This is not an accurate understanding of the problem. The entirety of generation capacity for almost all of electrification (except for the last few years and for a very small number of power plants) has been built to handle peak load. Peak load only exists for something like 50 hours out of the entire year. The lights in Time Square represent base load, as they are always on. Turning off the lights in Time Square would do absolutely nothing to manage peak loads as compressors are far and away more energy intensive than lighting is.
The evidence we should be looking for is whether they require turning off AC in commercial buildings during peak load. Instead what we find is that ConEd is literally paying commercial real estate operators to reduce energy consumption during peak while asking residents to do it voluntarily without offering them compensation.
That’s how you know the game is rigged. Not through base load lighting, but by literally paying commercial land lords to do something that residents are asked to do for free.
For sure that’s a better analysis of the whole thing.

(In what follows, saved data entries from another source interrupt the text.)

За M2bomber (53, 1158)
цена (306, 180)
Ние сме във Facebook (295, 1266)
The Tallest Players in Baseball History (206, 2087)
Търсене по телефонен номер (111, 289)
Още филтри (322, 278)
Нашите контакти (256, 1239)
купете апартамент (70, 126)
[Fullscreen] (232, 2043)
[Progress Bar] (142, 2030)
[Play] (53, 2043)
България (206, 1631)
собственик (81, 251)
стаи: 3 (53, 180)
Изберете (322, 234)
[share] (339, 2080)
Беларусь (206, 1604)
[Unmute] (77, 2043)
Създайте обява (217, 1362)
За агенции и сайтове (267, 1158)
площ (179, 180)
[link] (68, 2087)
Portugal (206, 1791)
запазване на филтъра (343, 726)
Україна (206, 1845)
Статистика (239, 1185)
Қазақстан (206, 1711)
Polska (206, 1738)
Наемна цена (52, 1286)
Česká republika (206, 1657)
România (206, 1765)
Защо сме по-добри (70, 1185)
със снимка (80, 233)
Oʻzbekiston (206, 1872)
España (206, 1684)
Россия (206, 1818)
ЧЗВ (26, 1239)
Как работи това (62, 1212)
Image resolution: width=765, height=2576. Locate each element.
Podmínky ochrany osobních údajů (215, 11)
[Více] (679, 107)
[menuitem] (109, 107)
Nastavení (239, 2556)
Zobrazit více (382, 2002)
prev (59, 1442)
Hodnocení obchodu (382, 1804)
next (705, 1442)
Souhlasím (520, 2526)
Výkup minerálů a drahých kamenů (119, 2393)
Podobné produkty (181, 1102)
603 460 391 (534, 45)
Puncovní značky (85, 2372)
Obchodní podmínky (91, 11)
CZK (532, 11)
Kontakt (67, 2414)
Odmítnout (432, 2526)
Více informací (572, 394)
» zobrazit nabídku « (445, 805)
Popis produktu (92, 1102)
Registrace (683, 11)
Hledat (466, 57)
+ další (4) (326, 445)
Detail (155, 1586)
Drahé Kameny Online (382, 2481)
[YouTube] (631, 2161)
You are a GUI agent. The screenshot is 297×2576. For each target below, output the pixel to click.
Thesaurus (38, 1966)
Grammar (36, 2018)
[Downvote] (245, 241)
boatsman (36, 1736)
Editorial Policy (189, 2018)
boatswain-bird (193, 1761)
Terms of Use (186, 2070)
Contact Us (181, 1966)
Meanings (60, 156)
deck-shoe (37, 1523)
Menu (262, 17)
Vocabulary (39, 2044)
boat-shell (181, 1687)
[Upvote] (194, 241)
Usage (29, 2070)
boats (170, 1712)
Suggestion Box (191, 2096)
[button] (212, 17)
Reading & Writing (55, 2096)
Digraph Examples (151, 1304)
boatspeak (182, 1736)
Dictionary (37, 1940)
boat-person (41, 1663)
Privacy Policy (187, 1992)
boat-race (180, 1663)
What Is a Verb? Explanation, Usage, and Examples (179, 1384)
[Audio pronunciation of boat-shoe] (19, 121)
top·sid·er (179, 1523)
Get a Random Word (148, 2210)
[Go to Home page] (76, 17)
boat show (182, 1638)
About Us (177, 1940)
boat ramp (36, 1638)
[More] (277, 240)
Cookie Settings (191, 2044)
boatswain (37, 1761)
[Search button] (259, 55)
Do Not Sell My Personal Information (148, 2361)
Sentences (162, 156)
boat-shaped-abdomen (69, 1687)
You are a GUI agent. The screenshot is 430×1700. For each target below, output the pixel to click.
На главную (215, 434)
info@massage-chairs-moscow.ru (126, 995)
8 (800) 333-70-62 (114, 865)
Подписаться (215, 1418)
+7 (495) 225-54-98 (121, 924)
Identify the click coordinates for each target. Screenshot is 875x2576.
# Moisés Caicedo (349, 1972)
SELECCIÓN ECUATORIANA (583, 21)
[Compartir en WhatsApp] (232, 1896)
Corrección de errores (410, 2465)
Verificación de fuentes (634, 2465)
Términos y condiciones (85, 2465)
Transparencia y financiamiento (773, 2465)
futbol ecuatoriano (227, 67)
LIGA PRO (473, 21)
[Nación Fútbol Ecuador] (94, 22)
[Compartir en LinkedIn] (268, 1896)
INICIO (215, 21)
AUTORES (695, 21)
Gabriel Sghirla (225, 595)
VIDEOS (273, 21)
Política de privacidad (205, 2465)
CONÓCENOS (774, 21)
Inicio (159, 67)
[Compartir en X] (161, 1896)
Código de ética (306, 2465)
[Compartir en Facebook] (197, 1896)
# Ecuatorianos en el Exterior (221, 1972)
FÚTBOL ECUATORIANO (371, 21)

Although, I do think it is worth noting how much energy is devoted to stuff like advertising, which is ultimately not productive use of energy. And if that wasn’t done in the first place, there would be more energy to go around avoiding the problem of not having enough of it at peak ours.
how much energy is devoted to stuff like advertising
And stores and businesses leaving the lights on inside, even at night when the place is closed and nobody is there. And lighting up their entire giant parking lot all night as well, all night every night, even though they’re only open during hours of darkness for a few hours each day.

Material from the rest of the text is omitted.